___ Provided data
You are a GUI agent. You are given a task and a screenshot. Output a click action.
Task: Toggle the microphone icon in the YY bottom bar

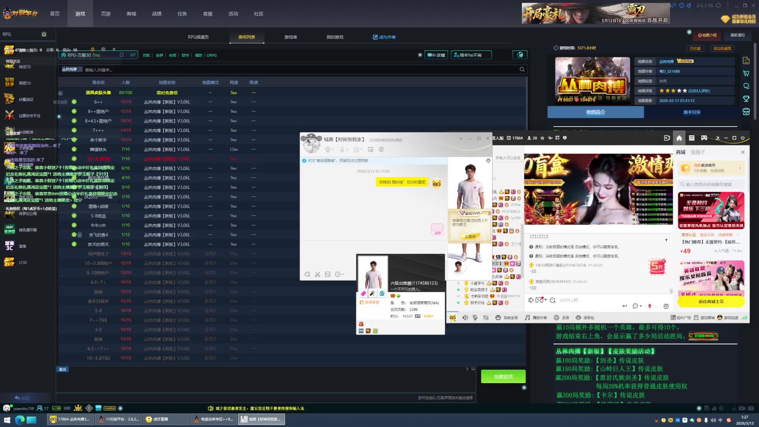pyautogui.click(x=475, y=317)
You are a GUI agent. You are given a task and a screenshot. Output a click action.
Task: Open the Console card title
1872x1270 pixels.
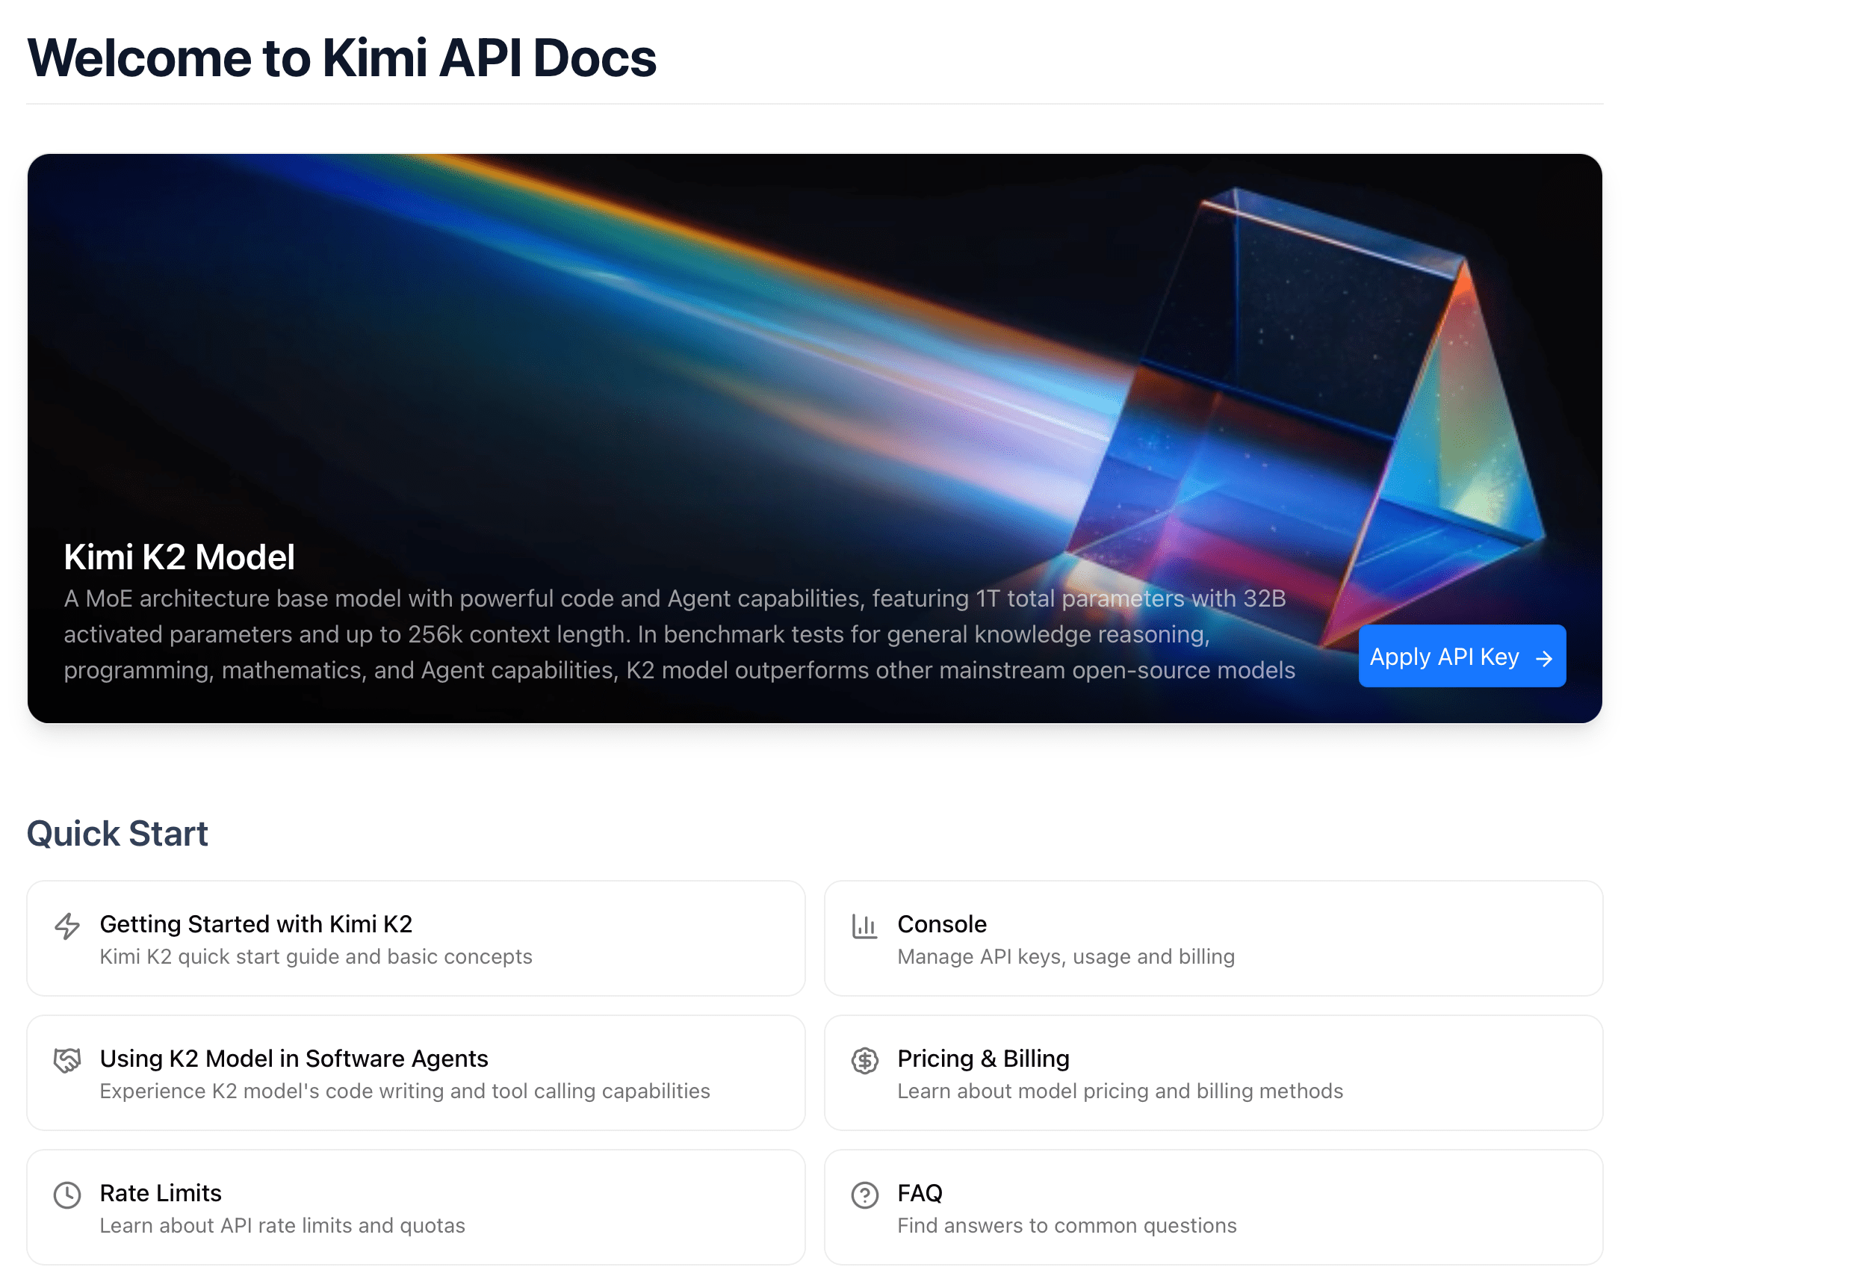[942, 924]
______
In your answer, repeat all the entries exactly, but leave out the pictures.

**Solution to this problem**.
You are a GUI agent. You are given a task and a screenshot. Output a click action.
Task: Toggle the microphone icon in the YY bottom bar

pyautogui.click(x=475, y=317)
You are a GUI agent. You are given a task and a screenshot. Output a click action.
Task: Open the Console card title
1872x1270 pixels.
[942, 924]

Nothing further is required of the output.